Task statement:
Which lines in the records below contain the string "Where"? Collect every such line in full, and count only matches with the same uppercase and lowercase letters.

↓↓↓

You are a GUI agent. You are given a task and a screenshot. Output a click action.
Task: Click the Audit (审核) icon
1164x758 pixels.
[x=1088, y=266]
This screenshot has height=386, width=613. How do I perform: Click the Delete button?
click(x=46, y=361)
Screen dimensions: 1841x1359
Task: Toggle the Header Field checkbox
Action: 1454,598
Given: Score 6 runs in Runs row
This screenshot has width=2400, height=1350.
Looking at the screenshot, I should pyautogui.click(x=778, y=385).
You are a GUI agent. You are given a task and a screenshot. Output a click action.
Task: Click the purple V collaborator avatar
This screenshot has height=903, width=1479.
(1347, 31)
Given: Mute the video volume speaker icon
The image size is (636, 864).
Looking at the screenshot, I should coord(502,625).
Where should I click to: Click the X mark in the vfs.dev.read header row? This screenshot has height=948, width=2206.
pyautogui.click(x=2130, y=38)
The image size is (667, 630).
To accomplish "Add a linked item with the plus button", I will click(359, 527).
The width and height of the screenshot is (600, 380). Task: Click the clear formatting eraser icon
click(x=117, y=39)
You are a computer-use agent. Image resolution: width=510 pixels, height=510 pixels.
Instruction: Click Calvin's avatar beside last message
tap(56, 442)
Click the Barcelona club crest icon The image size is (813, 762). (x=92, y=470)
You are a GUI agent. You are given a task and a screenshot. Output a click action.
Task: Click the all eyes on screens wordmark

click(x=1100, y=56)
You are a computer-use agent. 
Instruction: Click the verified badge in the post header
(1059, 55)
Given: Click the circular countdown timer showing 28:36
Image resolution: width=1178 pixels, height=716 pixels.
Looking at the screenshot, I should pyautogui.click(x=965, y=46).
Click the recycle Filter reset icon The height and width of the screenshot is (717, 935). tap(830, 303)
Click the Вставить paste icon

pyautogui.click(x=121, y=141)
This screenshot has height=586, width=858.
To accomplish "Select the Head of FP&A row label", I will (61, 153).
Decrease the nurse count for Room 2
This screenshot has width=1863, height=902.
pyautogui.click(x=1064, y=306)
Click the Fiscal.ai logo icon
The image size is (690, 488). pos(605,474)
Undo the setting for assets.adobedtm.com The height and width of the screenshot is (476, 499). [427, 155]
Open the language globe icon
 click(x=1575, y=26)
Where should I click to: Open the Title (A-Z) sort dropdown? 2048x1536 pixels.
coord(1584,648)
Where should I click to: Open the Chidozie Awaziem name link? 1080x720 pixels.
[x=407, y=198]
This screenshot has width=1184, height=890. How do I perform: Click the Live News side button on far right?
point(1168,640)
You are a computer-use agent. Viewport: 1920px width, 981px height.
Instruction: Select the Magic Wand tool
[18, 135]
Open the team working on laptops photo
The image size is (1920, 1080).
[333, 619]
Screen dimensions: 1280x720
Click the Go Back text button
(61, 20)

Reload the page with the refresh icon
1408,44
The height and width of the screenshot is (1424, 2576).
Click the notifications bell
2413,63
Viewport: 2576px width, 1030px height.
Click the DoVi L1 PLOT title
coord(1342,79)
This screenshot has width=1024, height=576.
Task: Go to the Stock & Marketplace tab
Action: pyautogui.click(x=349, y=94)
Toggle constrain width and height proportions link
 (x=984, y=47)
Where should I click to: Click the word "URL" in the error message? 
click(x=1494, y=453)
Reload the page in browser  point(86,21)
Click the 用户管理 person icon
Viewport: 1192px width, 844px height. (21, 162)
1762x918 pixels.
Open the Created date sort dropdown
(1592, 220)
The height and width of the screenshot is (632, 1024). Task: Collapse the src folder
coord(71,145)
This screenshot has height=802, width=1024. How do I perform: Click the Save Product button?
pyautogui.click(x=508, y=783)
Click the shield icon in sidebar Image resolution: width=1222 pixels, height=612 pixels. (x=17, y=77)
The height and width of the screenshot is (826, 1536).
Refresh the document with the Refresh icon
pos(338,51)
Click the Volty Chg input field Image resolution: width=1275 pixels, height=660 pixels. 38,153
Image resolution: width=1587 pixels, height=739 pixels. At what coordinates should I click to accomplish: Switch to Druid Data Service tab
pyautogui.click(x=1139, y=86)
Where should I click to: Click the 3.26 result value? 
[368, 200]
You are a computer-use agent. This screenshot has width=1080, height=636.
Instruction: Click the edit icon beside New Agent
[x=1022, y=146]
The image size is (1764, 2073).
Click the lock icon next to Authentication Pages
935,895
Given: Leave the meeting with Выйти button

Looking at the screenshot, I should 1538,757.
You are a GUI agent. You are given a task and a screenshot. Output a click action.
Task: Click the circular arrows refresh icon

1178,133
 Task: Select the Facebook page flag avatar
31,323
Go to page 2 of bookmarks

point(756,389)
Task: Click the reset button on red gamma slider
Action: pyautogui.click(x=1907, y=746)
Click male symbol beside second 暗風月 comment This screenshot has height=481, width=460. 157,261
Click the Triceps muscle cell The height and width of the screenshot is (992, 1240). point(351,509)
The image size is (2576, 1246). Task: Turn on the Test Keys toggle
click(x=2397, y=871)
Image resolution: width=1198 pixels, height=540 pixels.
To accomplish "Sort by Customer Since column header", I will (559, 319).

↑↑↑

The answer:
Where should I click to: Click the X mark in the vfs.dev.read header row? This screenshot has height=948, width=2206.
Where should I click to: Open the Title (A-Z) sort dropdown? 2048x1536 pixels.
Where should I click to: Open the Chidozie Awaziem name link? 1080x720 pixels.
Where should I click to: Click the word "URL" in the error message? 
Where should I click to: Click the 3.26 result value? 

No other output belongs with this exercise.